- [TASK OBJECTIVE]
Using the records below, write out again exactly the lines that begin at the line containing "Profession Wise Bangladeshi Bride Groom (120, 1742)" and end at the line containing "Best Marriage Brokers in Dhaka, Bangladesh (119, 1044)", and no other lines.

----

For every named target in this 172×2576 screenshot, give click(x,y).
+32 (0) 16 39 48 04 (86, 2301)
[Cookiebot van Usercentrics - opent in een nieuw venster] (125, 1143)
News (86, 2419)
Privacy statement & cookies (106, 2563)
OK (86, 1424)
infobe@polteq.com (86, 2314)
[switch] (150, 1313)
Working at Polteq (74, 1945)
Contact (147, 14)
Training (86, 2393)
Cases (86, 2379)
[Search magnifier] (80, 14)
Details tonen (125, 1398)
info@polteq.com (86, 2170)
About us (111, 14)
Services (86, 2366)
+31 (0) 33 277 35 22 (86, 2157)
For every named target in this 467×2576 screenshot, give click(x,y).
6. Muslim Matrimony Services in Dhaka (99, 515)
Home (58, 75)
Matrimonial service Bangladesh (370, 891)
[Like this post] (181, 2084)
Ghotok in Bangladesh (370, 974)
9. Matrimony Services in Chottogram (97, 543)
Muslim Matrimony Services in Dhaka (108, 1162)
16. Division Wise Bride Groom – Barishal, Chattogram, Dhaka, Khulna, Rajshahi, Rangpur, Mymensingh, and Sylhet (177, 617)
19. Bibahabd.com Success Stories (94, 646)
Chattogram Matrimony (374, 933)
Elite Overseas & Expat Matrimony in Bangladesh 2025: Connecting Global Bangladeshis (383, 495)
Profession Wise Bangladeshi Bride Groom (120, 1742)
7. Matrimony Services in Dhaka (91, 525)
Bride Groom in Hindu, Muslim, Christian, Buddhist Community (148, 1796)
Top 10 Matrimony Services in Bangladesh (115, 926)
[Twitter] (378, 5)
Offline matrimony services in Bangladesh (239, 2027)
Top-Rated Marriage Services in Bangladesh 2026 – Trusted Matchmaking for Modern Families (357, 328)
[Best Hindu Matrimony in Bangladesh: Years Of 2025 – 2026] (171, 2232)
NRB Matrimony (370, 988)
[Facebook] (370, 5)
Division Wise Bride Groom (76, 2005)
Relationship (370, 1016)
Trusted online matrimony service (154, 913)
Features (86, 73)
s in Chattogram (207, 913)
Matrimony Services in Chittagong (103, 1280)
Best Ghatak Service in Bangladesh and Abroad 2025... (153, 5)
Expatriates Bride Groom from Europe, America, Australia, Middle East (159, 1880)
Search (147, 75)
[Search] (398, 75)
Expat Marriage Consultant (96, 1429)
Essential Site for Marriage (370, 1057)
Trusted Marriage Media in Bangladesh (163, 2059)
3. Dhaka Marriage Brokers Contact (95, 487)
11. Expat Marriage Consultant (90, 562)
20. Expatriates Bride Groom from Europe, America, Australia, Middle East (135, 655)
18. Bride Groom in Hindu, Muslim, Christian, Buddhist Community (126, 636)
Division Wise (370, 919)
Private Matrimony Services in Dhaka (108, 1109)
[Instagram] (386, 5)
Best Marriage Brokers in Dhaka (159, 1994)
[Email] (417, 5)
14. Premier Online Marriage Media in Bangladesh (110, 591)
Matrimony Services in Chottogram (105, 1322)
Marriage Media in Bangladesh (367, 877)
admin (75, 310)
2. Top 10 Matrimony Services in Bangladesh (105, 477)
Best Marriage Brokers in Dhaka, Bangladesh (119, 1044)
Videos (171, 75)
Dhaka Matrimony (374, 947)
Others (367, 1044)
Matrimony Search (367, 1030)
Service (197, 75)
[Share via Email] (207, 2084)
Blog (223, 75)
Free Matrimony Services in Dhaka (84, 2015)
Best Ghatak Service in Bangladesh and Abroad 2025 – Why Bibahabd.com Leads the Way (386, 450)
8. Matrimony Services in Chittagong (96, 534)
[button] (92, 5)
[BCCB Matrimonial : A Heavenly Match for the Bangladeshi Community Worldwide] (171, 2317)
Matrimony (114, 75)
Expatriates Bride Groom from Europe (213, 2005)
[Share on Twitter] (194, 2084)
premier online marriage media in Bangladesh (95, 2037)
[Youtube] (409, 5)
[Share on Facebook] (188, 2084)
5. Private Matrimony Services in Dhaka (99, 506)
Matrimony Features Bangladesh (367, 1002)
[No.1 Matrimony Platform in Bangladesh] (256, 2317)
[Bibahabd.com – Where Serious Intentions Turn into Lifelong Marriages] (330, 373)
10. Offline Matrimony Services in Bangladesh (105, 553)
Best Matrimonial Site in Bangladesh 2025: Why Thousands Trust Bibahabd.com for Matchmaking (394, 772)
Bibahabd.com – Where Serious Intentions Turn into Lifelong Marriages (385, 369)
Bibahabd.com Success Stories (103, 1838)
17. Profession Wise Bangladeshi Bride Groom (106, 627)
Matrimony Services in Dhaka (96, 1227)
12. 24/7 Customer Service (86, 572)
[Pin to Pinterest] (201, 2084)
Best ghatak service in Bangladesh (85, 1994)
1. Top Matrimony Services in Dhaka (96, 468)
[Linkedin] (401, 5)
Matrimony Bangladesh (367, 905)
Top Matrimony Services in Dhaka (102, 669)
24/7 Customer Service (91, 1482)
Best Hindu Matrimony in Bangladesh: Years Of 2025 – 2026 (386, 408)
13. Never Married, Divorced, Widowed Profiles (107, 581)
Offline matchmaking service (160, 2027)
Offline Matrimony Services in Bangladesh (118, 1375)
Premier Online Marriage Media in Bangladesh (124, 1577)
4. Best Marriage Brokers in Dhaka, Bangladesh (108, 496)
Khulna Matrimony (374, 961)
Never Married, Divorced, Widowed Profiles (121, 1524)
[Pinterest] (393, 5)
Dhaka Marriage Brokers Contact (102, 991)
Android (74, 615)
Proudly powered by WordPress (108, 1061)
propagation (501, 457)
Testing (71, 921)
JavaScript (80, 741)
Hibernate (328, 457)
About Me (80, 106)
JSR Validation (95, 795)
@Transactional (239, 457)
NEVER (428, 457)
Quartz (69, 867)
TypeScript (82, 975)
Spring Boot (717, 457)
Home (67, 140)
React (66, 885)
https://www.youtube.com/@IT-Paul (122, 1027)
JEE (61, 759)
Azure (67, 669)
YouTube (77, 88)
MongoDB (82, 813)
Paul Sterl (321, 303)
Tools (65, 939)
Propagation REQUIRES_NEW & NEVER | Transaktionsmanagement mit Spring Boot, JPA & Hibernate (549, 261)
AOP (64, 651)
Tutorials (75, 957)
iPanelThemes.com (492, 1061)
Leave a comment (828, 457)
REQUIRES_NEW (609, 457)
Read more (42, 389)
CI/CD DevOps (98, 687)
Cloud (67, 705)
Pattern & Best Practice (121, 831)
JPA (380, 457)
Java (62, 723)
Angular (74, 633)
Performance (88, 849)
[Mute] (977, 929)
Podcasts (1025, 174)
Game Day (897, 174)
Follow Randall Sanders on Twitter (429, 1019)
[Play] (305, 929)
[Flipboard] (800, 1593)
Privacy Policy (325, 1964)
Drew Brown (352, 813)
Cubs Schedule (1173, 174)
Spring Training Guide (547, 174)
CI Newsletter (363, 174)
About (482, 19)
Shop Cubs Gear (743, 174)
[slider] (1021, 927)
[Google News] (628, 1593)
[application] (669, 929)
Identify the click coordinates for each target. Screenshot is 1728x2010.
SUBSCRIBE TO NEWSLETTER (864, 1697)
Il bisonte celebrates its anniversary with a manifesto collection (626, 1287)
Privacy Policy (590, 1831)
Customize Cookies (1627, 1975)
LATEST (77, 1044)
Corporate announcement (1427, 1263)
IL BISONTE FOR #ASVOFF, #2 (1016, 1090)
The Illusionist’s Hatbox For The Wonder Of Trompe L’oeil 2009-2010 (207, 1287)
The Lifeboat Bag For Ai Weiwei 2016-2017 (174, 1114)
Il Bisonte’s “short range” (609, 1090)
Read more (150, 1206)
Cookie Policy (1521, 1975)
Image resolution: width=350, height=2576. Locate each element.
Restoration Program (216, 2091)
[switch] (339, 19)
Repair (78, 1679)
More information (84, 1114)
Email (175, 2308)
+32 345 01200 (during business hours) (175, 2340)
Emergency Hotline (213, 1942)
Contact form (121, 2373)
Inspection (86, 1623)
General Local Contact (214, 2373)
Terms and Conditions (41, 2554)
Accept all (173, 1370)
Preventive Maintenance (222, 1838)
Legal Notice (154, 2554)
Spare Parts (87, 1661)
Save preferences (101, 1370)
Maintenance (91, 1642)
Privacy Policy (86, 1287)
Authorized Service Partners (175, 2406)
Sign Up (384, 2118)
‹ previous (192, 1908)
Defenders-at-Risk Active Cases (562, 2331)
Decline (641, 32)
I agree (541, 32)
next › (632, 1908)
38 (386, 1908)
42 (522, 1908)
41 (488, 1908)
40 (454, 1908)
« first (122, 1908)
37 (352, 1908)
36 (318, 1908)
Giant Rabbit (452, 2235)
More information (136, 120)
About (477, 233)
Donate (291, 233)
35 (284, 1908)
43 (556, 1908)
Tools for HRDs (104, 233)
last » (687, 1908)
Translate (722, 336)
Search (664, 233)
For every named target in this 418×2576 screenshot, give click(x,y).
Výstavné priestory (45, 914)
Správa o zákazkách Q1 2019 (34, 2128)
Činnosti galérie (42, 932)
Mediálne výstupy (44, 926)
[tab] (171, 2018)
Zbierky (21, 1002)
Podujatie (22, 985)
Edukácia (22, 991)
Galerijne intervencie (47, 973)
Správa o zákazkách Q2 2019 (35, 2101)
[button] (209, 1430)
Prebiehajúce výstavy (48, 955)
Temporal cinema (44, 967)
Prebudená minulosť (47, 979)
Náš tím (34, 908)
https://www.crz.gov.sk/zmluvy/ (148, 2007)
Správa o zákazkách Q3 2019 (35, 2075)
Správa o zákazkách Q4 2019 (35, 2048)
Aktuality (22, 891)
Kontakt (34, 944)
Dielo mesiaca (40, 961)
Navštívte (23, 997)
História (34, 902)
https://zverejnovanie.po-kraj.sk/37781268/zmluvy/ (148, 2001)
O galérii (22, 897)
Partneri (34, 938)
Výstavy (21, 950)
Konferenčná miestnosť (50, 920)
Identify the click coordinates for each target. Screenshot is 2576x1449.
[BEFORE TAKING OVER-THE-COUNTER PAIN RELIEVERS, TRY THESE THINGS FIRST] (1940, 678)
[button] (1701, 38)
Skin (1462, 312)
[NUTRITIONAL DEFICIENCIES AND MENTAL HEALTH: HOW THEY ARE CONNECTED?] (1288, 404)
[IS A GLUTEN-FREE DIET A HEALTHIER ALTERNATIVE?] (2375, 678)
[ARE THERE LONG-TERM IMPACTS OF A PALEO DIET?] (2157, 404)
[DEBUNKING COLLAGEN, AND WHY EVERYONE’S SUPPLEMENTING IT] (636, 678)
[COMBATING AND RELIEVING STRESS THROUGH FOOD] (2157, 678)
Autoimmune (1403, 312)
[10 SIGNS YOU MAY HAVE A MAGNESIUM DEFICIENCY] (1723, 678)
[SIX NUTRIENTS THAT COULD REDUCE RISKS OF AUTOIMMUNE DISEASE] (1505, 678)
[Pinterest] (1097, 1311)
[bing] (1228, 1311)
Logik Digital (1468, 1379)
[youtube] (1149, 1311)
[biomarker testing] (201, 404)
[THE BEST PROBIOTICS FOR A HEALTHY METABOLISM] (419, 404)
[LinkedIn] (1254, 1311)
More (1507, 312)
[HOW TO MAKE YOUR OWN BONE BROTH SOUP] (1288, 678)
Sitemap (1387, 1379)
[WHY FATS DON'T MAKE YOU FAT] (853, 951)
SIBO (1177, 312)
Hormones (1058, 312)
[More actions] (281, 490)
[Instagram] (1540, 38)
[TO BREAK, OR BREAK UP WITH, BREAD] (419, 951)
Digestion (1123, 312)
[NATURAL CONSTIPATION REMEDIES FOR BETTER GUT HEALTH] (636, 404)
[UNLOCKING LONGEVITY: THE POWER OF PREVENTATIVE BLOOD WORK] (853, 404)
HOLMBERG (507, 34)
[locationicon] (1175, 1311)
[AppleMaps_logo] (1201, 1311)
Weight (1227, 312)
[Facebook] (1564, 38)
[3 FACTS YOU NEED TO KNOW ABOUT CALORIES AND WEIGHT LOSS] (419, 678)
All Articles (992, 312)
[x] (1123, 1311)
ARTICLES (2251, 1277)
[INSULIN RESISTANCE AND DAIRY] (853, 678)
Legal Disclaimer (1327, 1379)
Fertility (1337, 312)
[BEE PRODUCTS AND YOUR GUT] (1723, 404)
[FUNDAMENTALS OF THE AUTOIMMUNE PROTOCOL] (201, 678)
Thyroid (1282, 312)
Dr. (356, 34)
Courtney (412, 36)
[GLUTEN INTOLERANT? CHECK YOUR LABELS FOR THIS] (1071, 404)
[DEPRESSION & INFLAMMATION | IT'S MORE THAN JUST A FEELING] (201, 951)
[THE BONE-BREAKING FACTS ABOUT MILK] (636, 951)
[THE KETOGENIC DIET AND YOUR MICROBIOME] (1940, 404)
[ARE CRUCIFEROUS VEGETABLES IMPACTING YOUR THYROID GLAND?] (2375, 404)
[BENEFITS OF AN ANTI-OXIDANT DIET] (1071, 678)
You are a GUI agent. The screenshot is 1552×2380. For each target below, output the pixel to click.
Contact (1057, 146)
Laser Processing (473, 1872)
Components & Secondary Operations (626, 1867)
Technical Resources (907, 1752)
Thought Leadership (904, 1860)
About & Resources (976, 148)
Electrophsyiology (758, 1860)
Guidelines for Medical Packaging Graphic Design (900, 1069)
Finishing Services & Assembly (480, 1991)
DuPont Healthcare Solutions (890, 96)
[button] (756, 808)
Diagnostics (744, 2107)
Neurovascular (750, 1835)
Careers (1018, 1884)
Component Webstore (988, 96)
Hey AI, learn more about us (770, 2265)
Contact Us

----

- [SOLVED EXERCISE]
Profession Wise Bangladeshi Bride Groom (120, 1742)
7. Matrimony Services in Dhaka (91, 525)
Bride Groom in Hindu, Muslim, Christian, Buddhist Community (148, 1796)
Top 10 Matrimony Services in Bangladesh (115, 926)
[Twitter] (378, 5)
Offline matrimony services in Bangladesh (239, 2027)
Top-Rated Marriage Services in Bangladesh 2026 – Trusted Matchmaking for Modern Families (357, 328)
[Best Hindu Matrimony in Bangladesh: Years Of 2025 – 2026] (171, 2232)
NRB Matrimony (370, 988)
[Facebook] (370, 5)
Division Wise Bride Groom (76, 2005)
Relationship (370, 1016)
Trusted online matrimony service (154, 913)
Features (86, 73)
s in Chattogram (207, 913)
Matrimony Services in Chittagong (103, 1280)
Best Ghatak Service in Bangladesh and Abroad 2025... (153, 5)
Expatriates Bride Groom from Europe, America, Australia, Middle East (159, 1880)
Search (147, 75)
[Search] (398, 75)
Expat Marriage Consultant (96, 1429)
Essential Site for Marriage (370, 1057)
Trusted Marriage Media in Bangladesh (163, 2059)
3. Dhaka Marriage Brokers Contact (95, 487)
11. Expat Marriage Consultant (90, 562)
20. Expatriates Bride Groom from Europe, America, Australia, Middle East (135, 655)
18. Bride Groom in Hindu, Muslim, Christian, Buddhist Community (126, 636)
Division Wise (370, 919)
Private Matrimony Services in Dhaka (108, 1109)
[Instagram] (386, 5)
Best Marriage Brokers in Dhaka (159, 1994)
[Email] (417, 5)
14. Premier Online Marriage Media in Bangladesh (110, 591)
Matrimony Services in Chottogram (105, 1322)
Marriage Media in Bangladesh (367, 877)
admin (75, 310)
2. Top 10 Matrimony Services in Bangladesh (105, 477)
Best Marriage Brokers in Dhaka, Bangladesh (119, 1044)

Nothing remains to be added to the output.